What needs to be done: Please pull out every line in the entries below that contains the word "width", and copy each one unchanged.

Items:
┌──
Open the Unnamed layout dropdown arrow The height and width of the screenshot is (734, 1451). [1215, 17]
└──
┌──
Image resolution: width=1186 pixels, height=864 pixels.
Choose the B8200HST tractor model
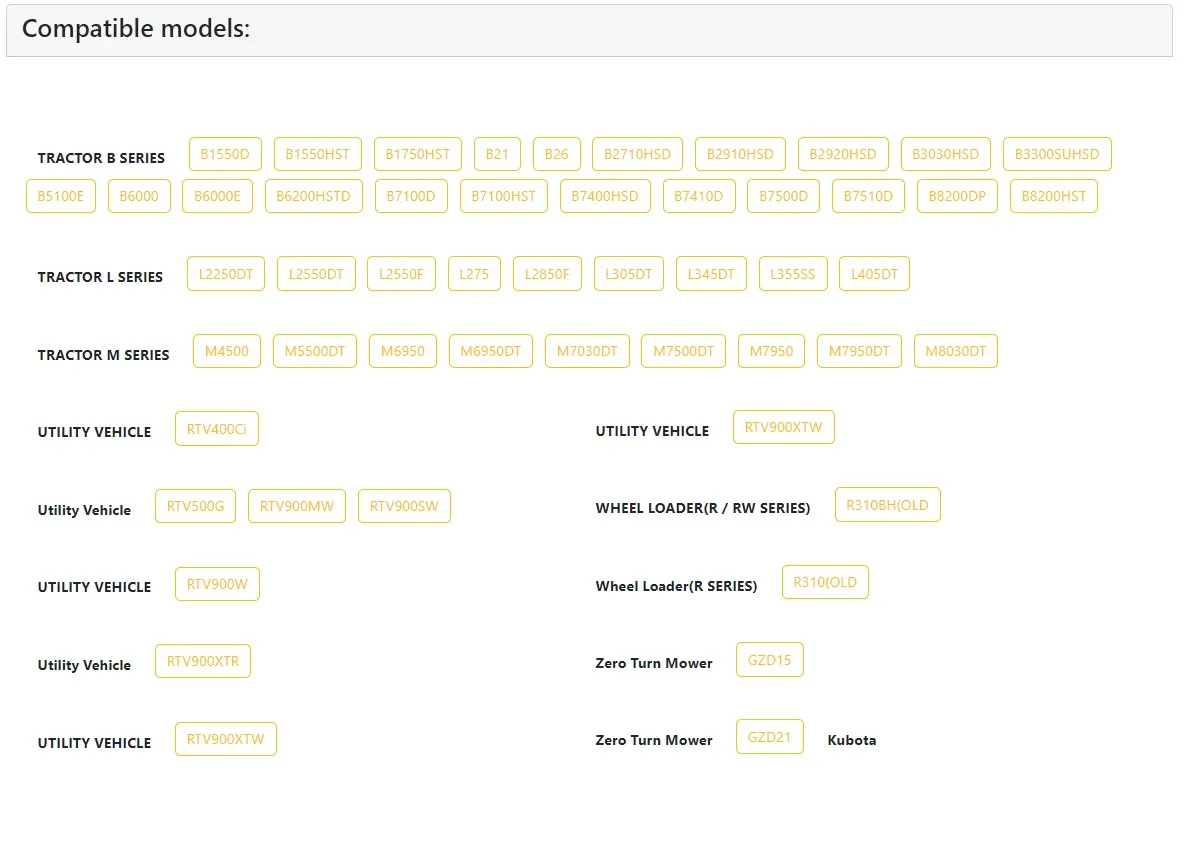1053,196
└──
┌──
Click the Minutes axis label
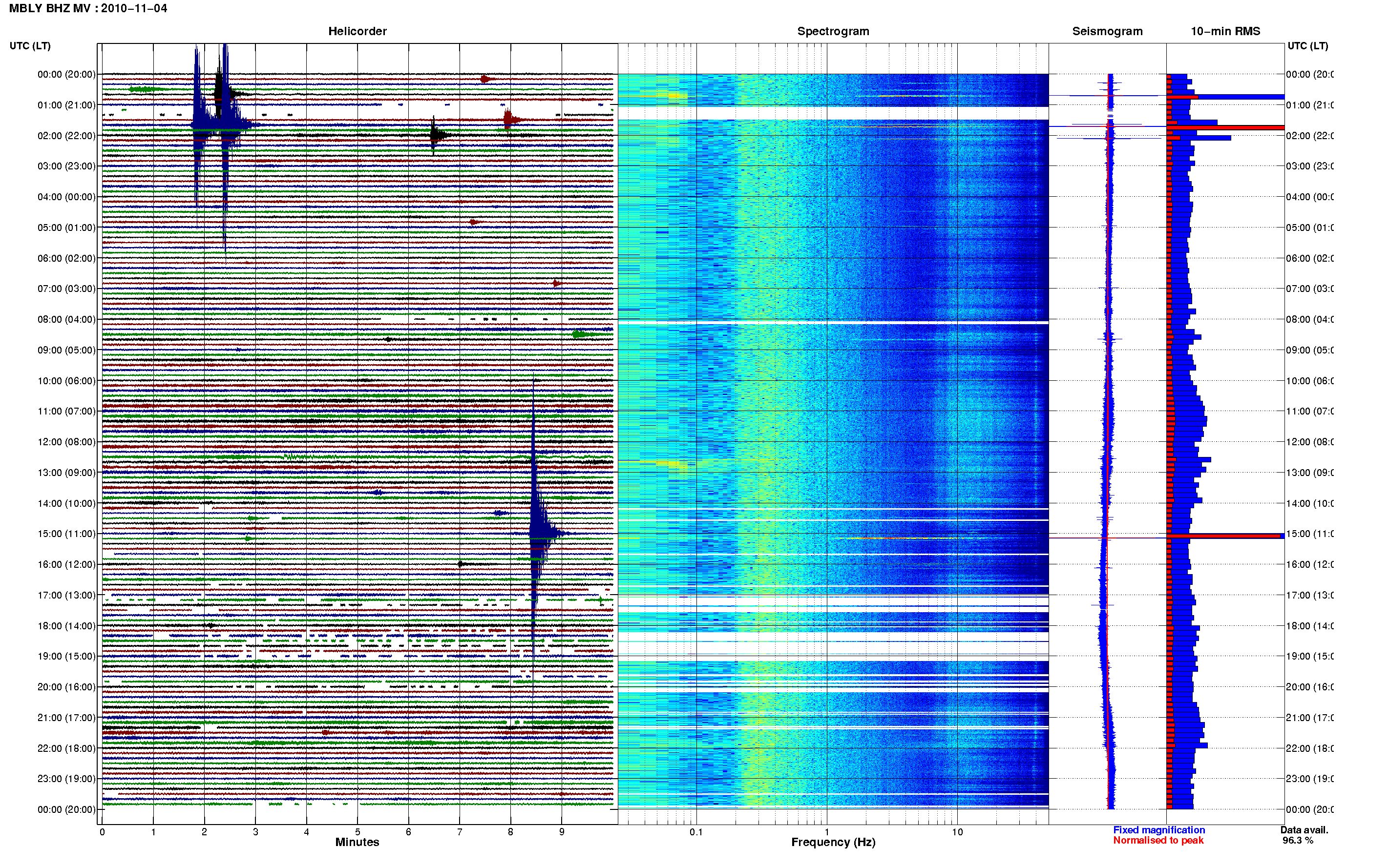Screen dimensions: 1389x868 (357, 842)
└──
Result of the exercise:
Open the Unnamed layout dropdown arrow The height and width of the screenshot is (734, 1451). [1215, 17]
Image resolution: width=1186 pixels, height=864 pixels.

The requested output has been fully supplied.